## Listed entries
------

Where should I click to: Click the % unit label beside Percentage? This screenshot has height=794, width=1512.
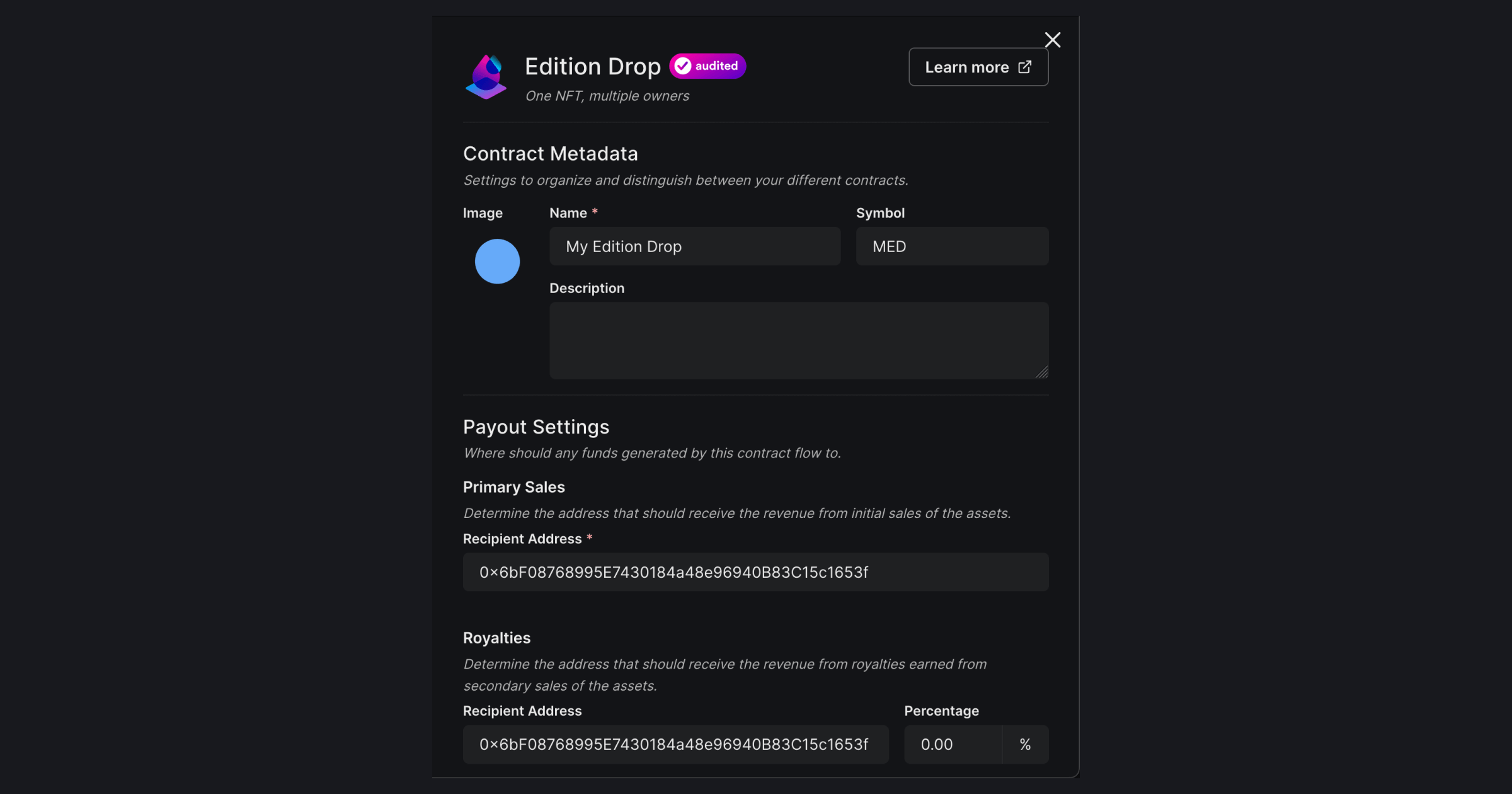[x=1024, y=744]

------

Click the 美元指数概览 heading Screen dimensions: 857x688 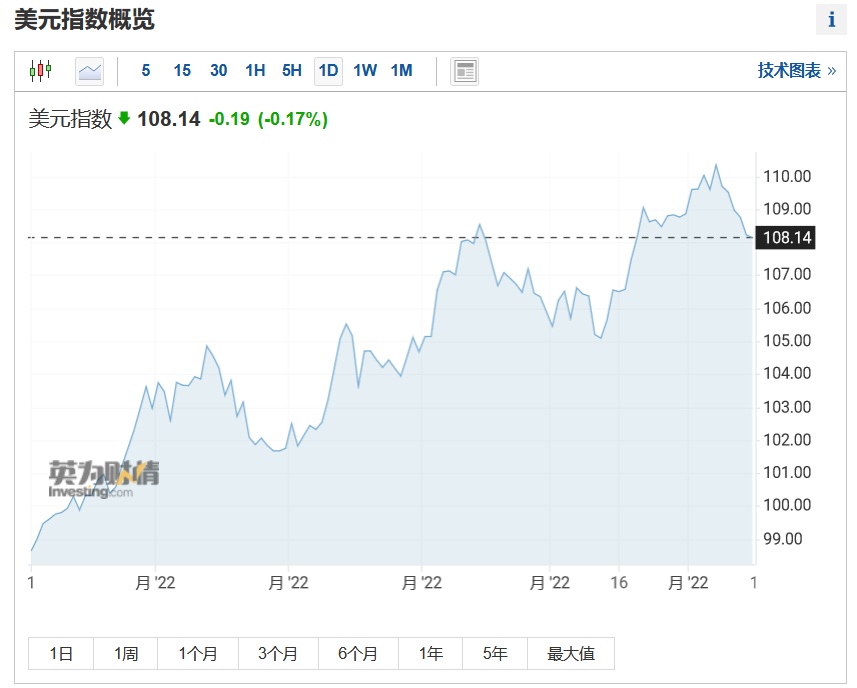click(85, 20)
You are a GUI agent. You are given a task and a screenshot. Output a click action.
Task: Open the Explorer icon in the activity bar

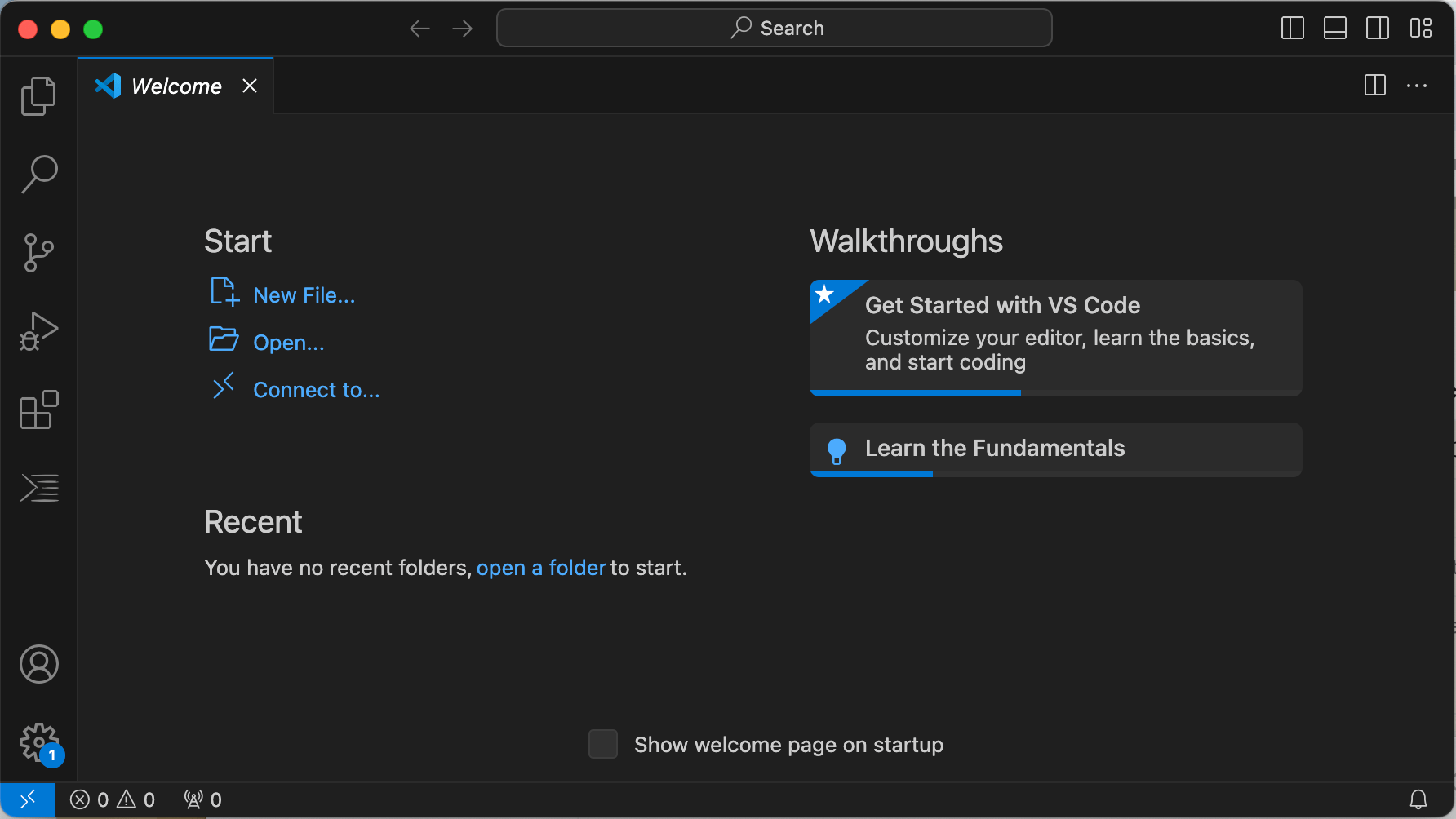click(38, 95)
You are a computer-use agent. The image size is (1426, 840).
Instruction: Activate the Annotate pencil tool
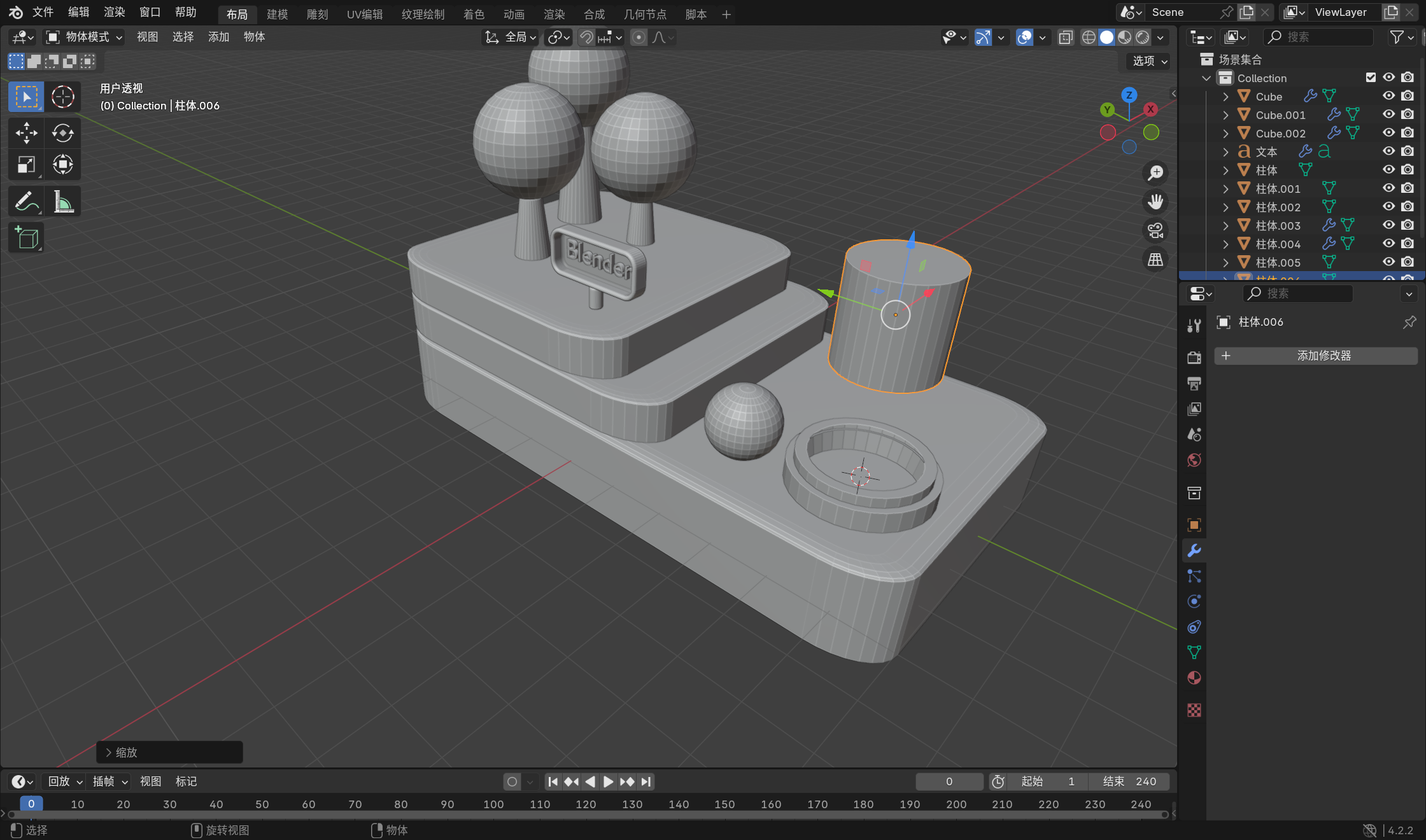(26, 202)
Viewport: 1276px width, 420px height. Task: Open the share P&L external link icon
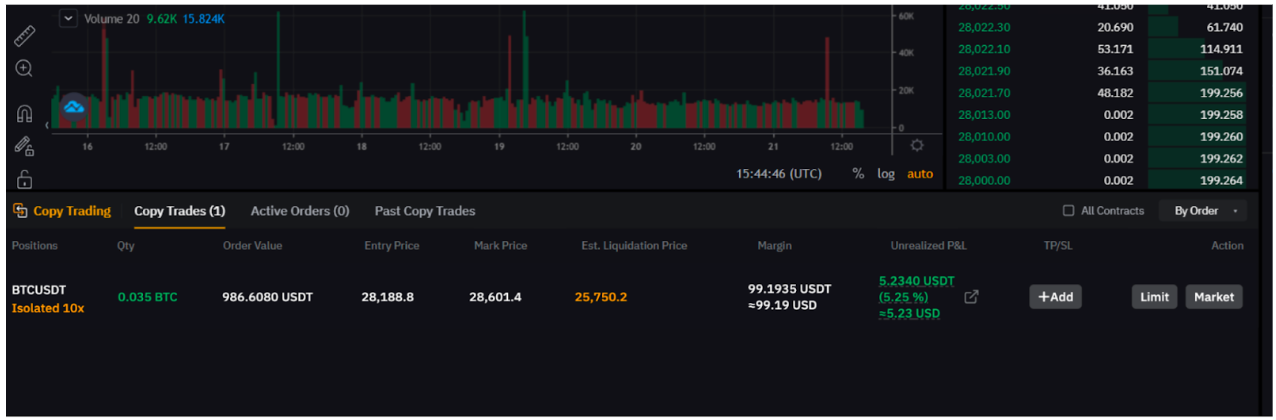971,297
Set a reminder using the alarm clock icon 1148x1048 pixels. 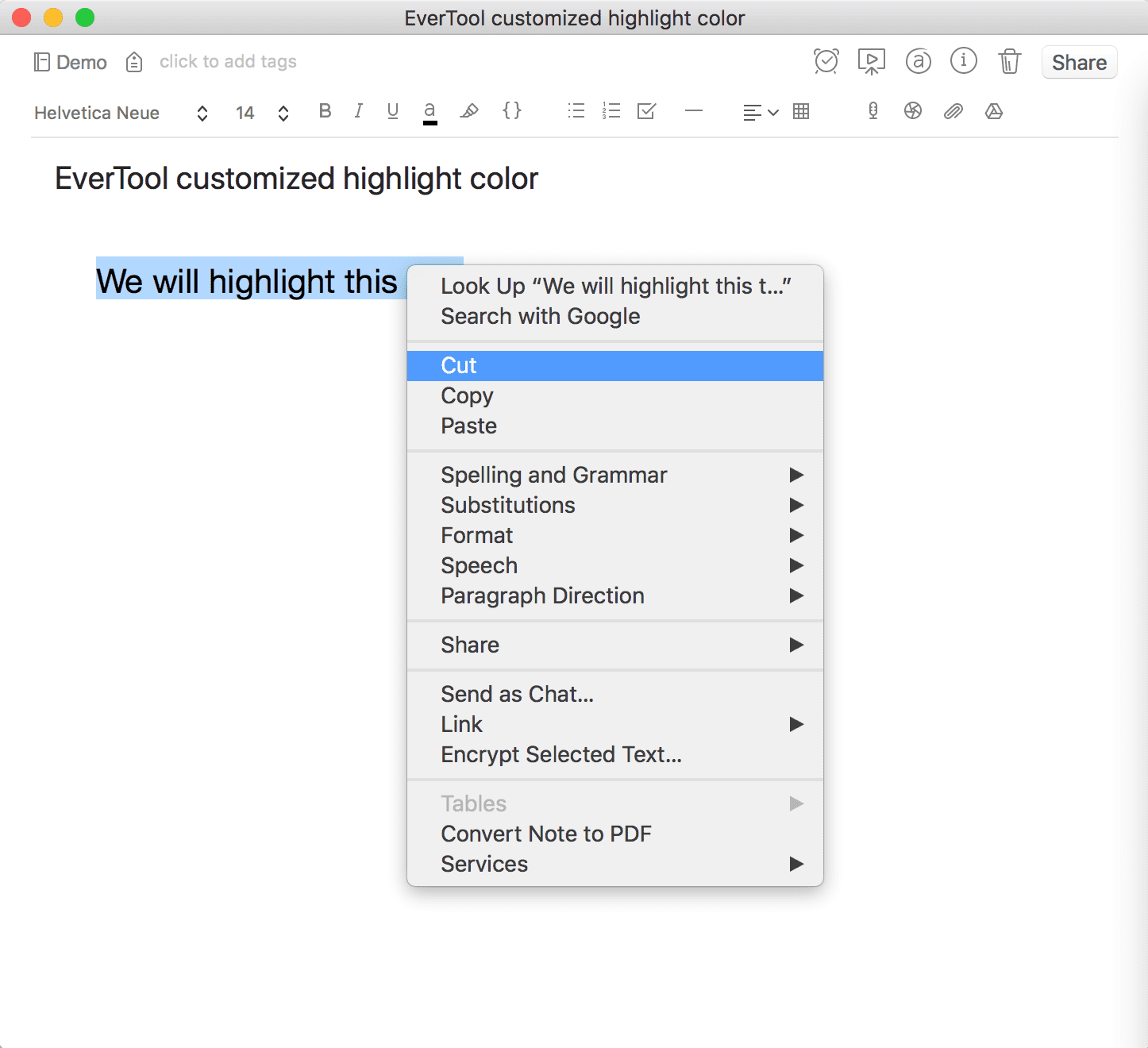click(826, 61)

------

## Job
Render the records between the lines holding "Where should I" and "[x=1024, y=744]", inclusive, as a JSON list of strings with one string per line and blank lines omitted. Leave the pictures out.

## Task answer
[
  "Where should I click to: Click the % unit label beside Percentage? This screenshot has height=794, width=1512.",
  "[x=1024, y=744]"
]